The National Security Agency has stepped up its surveillance of senior German government officials since being ordered by Barack Obama to halt its spying on Chancellor Angela Merkel, Bild am Sonntag paper reported on Sunday.
Revelations last year about mass U.S. surveillance in Germany, in particular of Merkel’s mobile phone, shocked Germans and sparked the most serious dispute between the transatlantic allies in a decade.
Bild am Sonntag said its information stemmed from a high-ranking NSA employee in Germany and that those being spied on included Interior Minister Thomas de Maiziere, a close confidant of Merkel.

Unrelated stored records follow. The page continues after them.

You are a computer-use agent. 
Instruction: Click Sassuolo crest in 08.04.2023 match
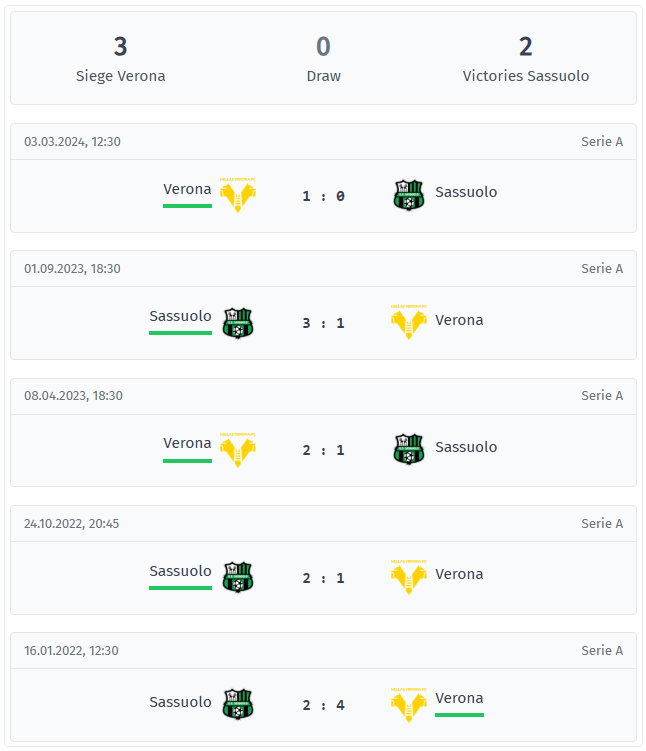pyautogui.click(x=408, y=450)
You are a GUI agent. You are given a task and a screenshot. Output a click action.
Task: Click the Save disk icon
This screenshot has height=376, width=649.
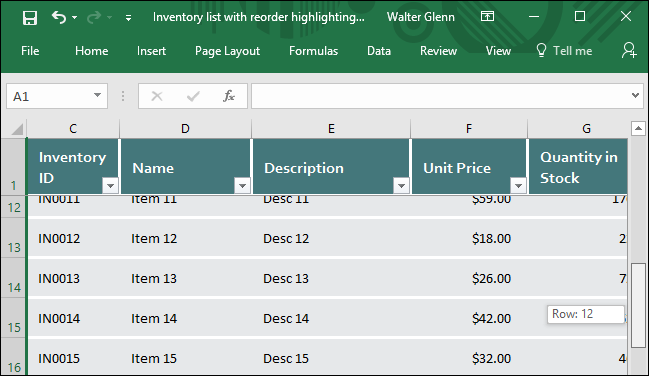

“We have had the order not to miss out on any information now that we are no longer able to monitor the chancellor’s communication directly,” it quoted the NSA employee as saying…
Berlin has been pushing, so far in vain, for a “no-spy” deal with Washington. German Foreign Minister Frank-Walter Steinmeier is due to visit the United States on Thursday but he has said he doubts such a deal would have much effect…
The mass-circulation paper said the NSA was monitoring 320 people in Germany – mostly politicians but also business leaders. Hayden said Washington did not spy on corporations in order to help U.S. firms gain competitive advantage.
Nice to see more NSA employees doing some whistleblowing. Edward Snowden’s belief in the US Constitution must be rubbing off on more and more government spies. What will our politicians do about this lapse into integrity?